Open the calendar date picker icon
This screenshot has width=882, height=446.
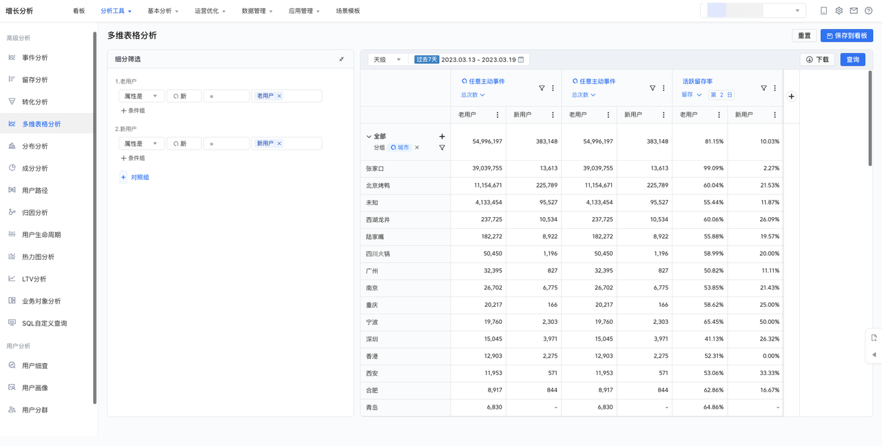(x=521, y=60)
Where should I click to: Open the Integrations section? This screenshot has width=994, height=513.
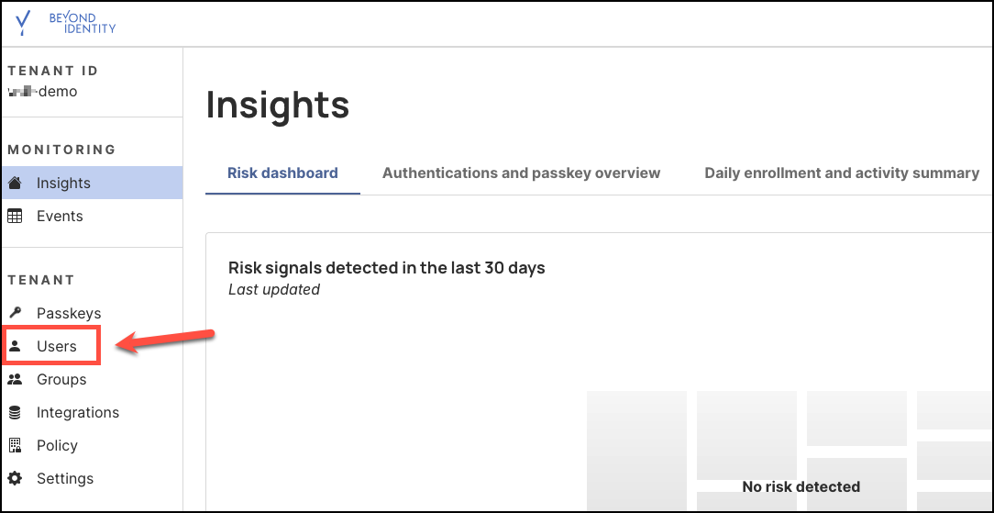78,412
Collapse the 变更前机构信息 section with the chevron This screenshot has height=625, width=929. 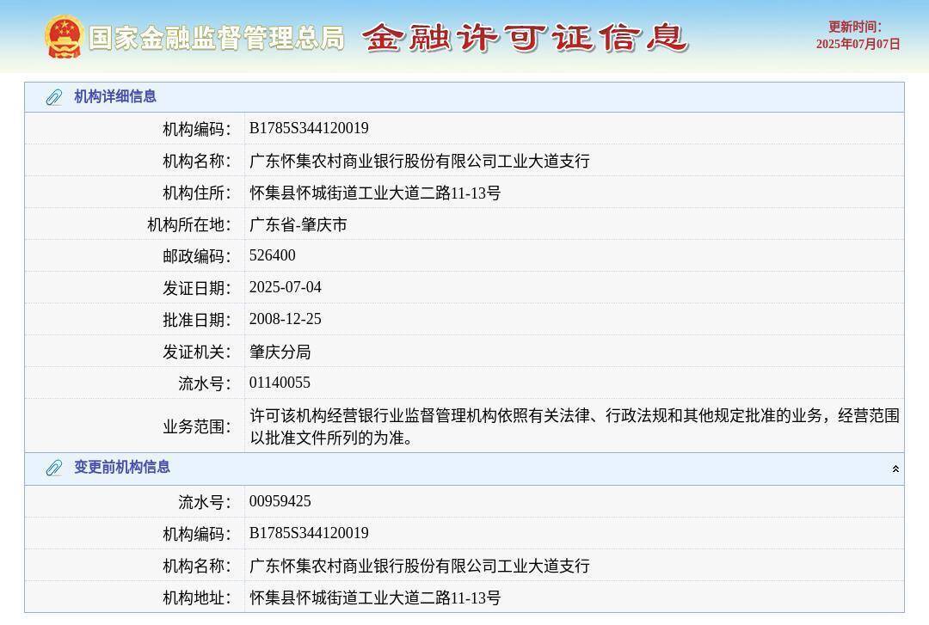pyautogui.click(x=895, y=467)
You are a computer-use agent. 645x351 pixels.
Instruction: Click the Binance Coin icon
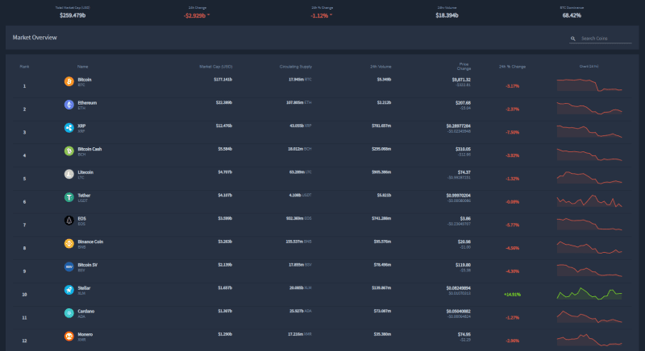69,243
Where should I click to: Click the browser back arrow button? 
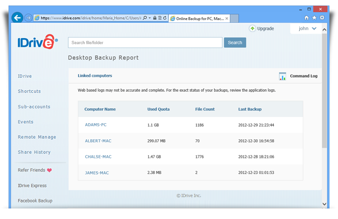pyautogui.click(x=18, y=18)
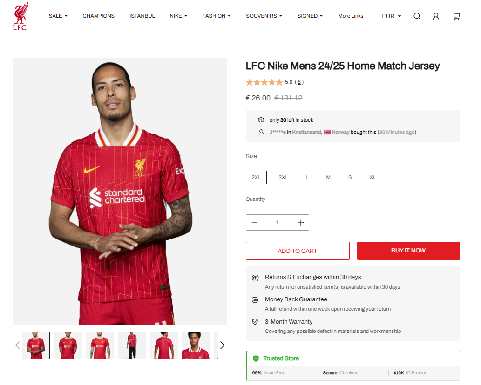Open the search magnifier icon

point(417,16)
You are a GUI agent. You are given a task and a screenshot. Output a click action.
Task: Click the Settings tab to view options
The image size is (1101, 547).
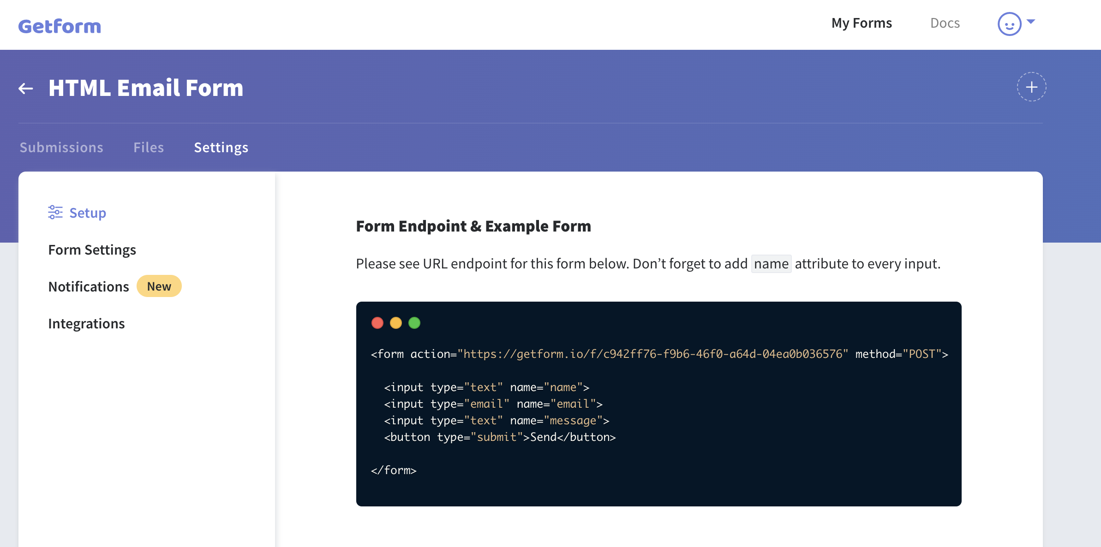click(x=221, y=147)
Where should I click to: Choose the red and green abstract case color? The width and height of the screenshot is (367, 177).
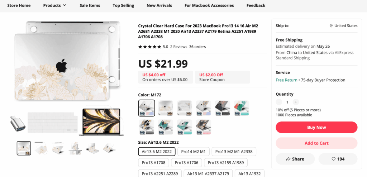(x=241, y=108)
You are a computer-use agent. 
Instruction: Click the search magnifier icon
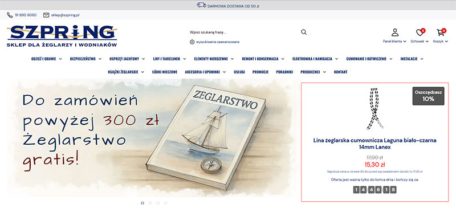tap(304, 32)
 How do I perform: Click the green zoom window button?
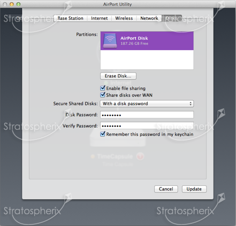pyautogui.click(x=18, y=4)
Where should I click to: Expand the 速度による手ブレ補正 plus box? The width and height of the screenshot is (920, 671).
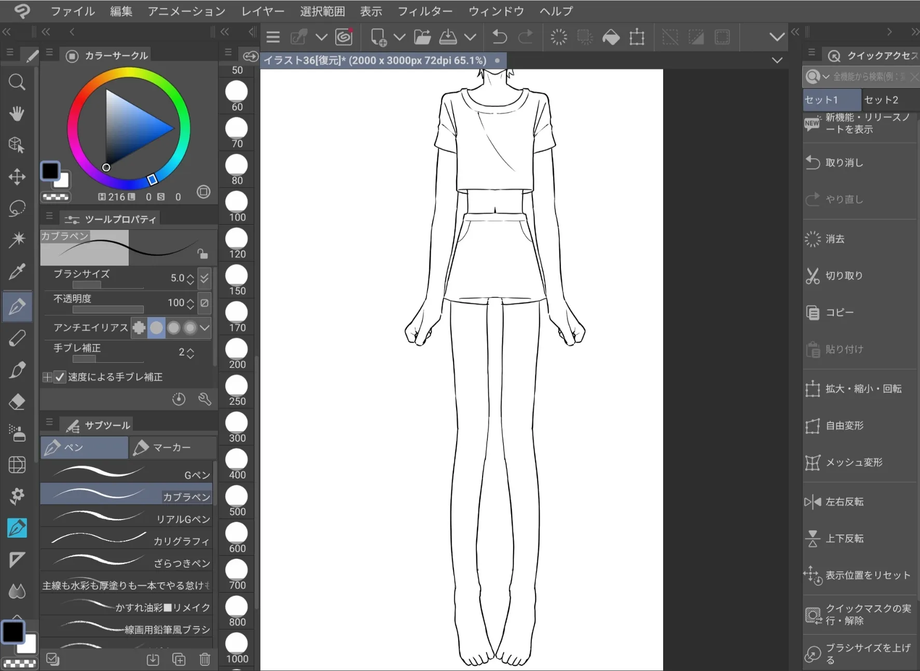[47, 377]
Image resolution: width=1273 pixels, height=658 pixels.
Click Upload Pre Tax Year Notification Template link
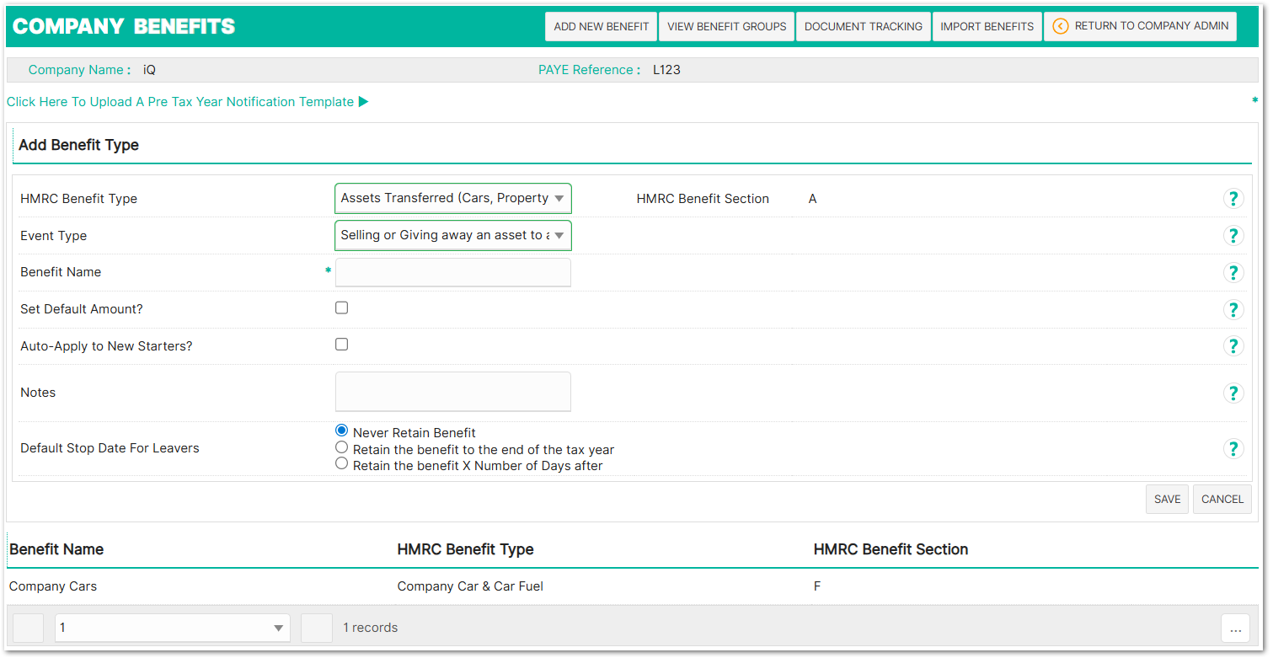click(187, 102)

◆ ◆ ◆

In the listing above, find the line containing "Instruction: Click the search magnifier icon" and the line containing "Image resolution: width=1273". Reproduce those lines and all between them exactly, with no pictures and nothing more.

Instruction: Click the search magnifier icon
tap(304, 32)
 How do I perform: Click the green zoom window button?
pyautogui.click(x=18, y=4)
Where should I click to: Expand the 速度による手ブレ補正 plus box? The width and height of the screenshot is (920, 671).
[47, 377]
Image resolution: width=1273 pixels, height=658 pixels.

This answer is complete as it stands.